A veces, todo un día se va en recuerdos. Eso me pasó el jueves. Eso me viene pasando desde que llegué a la edad en que los funerales ya no son de tíos, parientes o del padre o la madre de algún cercano, sino de los propios amigos que se van muriendo. Este jueves recordé a mis amigos muertos -René, Ale, Carlos-, pensé en el mundo que les tocó vivir y el mundo que quedó sin ellos. Pensé en los libros leídos, en los escritos y en la vida pasada. En un teólogo del siglo XIV que prescribía métodos de tortura para hacer confesar a los sospechosos de cometer un crimen sin víctimas, y en un médico del siglo XX que cobró fama con tratamientos que extirpaban o injertaban gónadas para curar lo que parecía incurable. Me acordé del día de septiembre cuando entrevisté a un hombre de 75 años, un profesor culto y amable, que palidecía de terror frente a la posibilidad de que alguno de sus sobrinos se fuera a enterar de lo que era evidente si se hacía la suma correcta: que era un hombre soltero, que jamás tuvo novia, ni quiso tenerla, pero sí muchos amigos tan solteros como él.

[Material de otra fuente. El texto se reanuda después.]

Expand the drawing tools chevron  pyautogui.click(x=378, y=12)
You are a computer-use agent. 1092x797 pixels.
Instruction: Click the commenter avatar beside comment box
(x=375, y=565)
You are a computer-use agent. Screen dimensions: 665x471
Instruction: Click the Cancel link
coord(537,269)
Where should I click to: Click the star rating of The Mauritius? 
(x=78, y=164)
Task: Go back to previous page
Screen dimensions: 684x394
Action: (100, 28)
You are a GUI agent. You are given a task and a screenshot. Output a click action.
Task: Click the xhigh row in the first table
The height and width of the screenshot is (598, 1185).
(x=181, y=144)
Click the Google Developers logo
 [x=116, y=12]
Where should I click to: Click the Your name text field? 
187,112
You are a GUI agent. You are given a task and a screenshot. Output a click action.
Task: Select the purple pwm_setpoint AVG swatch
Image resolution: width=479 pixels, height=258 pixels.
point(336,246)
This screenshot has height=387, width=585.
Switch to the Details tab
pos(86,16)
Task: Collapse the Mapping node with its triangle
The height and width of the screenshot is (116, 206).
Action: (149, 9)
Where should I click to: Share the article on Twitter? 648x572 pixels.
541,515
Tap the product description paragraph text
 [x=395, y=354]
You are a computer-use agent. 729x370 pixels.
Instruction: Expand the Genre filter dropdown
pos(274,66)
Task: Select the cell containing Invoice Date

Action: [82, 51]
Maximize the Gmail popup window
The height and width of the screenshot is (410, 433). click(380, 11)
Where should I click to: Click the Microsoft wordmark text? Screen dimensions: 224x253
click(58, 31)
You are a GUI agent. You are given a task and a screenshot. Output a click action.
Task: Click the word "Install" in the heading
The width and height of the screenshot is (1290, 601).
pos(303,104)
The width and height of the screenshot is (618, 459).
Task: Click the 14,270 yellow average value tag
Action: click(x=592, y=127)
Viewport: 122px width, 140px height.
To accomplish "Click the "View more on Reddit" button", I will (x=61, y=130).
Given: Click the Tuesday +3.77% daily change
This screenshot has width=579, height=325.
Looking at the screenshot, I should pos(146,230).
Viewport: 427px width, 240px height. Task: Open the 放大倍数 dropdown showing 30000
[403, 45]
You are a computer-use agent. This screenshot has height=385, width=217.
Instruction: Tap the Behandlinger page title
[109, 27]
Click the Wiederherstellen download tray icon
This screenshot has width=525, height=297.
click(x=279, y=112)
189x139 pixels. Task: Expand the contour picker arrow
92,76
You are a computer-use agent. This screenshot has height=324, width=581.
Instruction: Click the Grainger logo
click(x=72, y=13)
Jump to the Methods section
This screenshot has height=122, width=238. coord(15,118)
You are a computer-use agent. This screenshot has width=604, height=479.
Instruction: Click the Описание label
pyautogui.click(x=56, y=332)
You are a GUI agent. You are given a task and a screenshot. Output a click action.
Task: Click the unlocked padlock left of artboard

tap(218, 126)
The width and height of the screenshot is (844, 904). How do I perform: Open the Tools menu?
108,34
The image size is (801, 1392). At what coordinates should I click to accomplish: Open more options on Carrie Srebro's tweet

El jueves aparecieron, como fogonazos en la mente, una historia después de la otra: Ignacio recostado en un diván escuchando la grabación de un renombrado psiquiatra que repetía una y otra vez, como un mantra salvífico, "tú no eres homosexual", en un intento chapucero de conversión; Andrés, enfrentando los rumores de la universidad que amenazaban su carrera médica; Viola cuidando a sus amigos moribundos que nadie más quería tocar, porque encarnaban la última peste del siglo.
Me entristecí pensando en Mónica Briones, la artista lesbiana asesinada a golpes frente al Parque Forestal, y en una poeta que se fue a vivir a Madrid porque su propio país la enfermaba. Pensé en tantos otros que hicieron lo mismo: desde Gabriela Mistral a Juan Domingo Dávila. Un exilio invisible -Mauricio Wacqez, Claudio Bravo- que no se nombra, porque no hay espacio, pero sí mucha vergüenza. Hice un recuento veloz de quienes decidieron marchar por sus derechos durante los primeros años de la transición, a pesar del repudio de quienes deberían haberlos apoyado. Recordé a Pedro Lemebel y Francisco Casas enfrentando a un estadio repleto de revolucionarios que reclamaban democracia, pero que cuando los vieron -sobre tacones, emplumados y maquillados- no dudaron en gritarles "maricones". Pensé en Karen Atala buscando justicia fuera de su país, porque en los tribunales chilenos sólo encontraba maltrato, y leí los feroces comentarios que algunos lectores dejaban en los sitios electrónicos bajo las notas periodísticas de las primeras uniones civiles entre personas del mismo sexo. Era el rumor del insulto -directo, insinuado, violento o burlón- que persistía, un sonido que conozco muy bien.
El jueves leí las noticias sobre las primeras parejas gay y lesbianas firmando sus uniones civiles. Ese día, los reporteros hablaron mucho de amor. Yo prefiero escribir sobre la valentía de tantos que se sobrepusieron al miedo y trazaron un camino -difícil, doloroso, extenuante- hacia la libertad.